Recent advances in non-autoregressive modeling offer a fundamentally different approach to discrete sequence generation. Instead of committing to a fixed left-to-right order, these models enable parallel decoding, generate tokens in any order, and can revise earlier decisions. They span masked and uniform-state diffusion, discrete flow matching, and any-order autoregression, and are now competitive at scale and increasingly deployed in industry systems. This workshop brings the community together around three core challenges:
Sequential decoding bottleneck
Tokens are generated one at a time, preventing parallelism across the sequence and leaving hardware underutilized.
Limited controllability
Conditioning on global constraints or future tokens is indirect, often needing complex prompting, rejection sampling, or constrained decoding.
Limited global consistency
Local, token-level decisions can drift into incoherence over long horizons, since the model cannot revise earlier outputs.
Call for contributed work
We invite contributions on training and/or inference of non-autoregressive language models — including diffusion, flow matching, and any-order autoregression.
Modeling & Training
New model classes and training objectives — discrete diffusion, uniform-state diffusion, flow-based, and any-order approaches.
Inference & Sampling
Inference-time algorithms: iterative refinement, parallel decoding, controllable and constrained generation, planning and correction.
Evaluation & Efficiency
Evaluation beyond left-to-right likelihood, plus parallel generation, latency-constrained inference, and systems for scaling.
Applications
Applications across language, code, and biological sequences — including comparative studies of when iterative models help.
Submit your work
Submissions may present new results, works in progress, negative results, empirical evaluations, or forward-looking position papers relevant to the workshop themes.
- Up to 8 pages, excluding references and an optional appendix; shorter submissions are equally welcome.
- Non-archival.
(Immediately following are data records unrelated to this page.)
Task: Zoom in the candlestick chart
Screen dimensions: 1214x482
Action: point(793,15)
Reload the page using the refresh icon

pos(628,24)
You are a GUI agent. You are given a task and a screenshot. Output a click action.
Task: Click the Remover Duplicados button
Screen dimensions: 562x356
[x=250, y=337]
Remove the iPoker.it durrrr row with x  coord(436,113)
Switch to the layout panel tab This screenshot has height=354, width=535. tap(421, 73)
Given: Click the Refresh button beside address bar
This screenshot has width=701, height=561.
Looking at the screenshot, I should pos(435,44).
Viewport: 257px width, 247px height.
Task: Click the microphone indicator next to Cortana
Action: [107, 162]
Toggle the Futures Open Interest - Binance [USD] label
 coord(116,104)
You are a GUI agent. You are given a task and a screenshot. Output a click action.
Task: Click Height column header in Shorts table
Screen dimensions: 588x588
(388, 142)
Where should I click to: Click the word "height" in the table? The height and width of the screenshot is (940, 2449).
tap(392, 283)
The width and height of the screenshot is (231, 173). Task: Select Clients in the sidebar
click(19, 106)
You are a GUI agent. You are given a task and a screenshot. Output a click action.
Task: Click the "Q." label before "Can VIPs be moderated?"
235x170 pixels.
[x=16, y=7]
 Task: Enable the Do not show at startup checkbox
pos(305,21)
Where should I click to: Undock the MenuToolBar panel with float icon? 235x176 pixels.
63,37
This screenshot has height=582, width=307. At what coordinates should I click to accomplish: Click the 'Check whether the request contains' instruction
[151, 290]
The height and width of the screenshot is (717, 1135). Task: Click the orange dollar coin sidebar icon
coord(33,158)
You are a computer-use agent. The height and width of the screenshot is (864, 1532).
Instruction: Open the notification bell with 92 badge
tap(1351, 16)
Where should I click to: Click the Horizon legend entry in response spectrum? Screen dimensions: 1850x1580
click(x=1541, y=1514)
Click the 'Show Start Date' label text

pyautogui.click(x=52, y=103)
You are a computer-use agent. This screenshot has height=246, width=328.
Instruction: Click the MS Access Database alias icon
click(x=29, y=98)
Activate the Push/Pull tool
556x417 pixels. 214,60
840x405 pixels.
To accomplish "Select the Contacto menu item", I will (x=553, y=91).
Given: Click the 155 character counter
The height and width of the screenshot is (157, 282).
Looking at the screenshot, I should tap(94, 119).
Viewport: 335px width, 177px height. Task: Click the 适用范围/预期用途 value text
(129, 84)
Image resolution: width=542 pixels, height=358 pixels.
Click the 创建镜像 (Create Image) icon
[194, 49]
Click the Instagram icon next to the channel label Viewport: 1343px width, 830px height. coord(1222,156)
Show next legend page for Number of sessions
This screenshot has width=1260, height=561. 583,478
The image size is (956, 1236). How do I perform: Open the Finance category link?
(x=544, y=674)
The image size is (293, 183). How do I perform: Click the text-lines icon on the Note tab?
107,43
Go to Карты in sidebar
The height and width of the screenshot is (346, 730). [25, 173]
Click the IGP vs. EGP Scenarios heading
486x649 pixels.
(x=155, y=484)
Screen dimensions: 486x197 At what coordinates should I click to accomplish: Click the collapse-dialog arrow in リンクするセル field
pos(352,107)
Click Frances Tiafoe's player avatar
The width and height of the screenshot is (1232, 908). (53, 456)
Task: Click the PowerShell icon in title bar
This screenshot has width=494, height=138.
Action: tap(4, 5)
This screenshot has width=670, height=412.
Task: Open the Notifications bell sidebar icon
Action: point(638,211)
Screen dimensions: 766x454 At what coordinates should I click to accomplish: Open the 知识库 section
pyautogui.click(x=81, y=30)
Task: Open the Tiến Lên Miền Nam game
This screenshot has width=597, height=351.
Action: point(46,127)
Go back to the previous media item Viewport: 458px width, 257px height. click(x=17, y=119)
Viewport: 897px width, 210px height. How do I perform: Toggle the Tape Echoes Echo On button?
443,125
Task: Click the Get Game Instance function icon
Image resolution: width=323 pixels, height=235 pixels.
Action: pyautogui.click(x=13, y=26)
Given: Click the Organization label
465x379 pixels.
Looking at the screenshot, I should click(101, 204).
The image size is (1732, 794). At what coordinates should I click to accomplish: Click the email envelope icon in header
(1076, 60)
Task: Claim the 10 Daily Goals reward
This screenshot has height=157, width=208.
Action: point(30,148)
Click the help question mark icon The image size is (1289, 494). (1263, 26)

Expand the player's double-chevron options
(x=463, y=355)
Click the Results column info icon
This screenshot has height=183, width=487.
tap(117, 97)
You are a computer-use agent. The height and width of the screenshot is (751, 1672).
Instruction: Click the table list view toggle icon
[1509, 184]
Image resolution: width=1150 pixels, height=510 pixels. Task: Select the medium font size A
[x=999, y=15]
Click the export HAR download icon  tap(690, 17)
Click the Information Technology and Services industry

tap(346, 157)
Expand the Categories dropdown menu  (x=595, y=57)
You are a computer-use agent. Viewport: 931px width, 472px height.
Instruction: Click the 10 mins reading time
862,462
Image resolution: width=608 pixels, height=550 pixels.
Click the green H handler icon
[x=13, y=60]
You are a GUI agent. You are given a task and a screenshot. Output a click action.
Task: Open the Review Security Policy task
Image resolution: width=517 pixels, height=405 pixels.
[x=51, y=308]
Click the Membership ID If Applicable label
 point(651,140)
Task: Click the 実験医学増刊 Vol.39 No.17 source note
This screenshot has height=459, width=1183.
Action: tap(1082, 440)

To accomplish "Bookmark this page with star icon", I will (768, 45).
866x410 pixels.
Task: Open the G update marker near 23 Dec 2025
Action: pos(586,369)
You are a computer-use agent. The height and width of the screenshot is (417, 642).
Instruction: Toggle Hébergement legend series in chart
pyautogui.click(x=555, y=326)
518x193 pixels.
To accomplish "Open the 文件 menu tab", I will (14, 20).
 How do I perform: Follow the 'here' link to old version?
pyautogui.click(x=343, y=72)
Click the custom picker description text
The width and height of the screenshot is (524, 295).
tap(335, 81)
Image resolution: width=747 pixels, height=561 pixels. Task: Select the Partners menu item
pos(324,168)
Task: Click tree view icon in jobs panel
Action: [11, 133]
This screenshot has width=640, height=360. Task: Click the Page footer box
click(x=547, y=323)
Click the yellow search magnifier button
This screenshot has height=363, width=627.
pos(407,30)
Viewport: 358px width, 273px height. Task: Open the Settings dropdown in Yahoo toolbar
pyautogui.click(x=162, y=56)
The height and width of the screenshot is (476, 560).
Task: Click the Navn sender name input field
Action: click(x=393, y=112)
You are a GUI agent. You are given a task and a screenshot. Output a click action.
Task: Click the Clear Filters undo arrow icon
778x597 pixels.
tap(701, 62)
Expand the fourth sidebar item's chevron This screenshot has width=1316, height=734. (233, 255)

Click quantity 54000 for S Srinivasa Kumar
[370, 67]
Submitting does not preclude publishing elsewhere.
- Double-blind review. Each submission receives at least three reviews.
- Six spotlight (contributed) talks selected from submissions; all accepted work is presented as posters.
- Submissions due June 23, 2026; notifications by July 24, 2026.
Schedule
A full day of 6 invited talks, 6 contributed spotlight talks, 2 poster sessions, and a panel discussion (times in Pacific Time).
Talk-to-slot assignments will be finalized closer to the event.
The future of language generation
Our panel examines when iterative discrete generation offers qualitatively different capabilities from standard autoregressive modeling, and what technical barriers remain in scaling, controllability, inference-time computation, and evaluation — bringing together complementary viewpoints from academia and industry.
Junior Organizers
Senior Organizers
Inclusion
Our speakers, panelists, and organizers span career stages, institution types, and geographies across North America, Europe, the Middle East, and Asia, bridging academia and industry.
We support broad participation through an open, non-archival call, poster presentations for all accepted papers, and spotlight talks for selected submissions.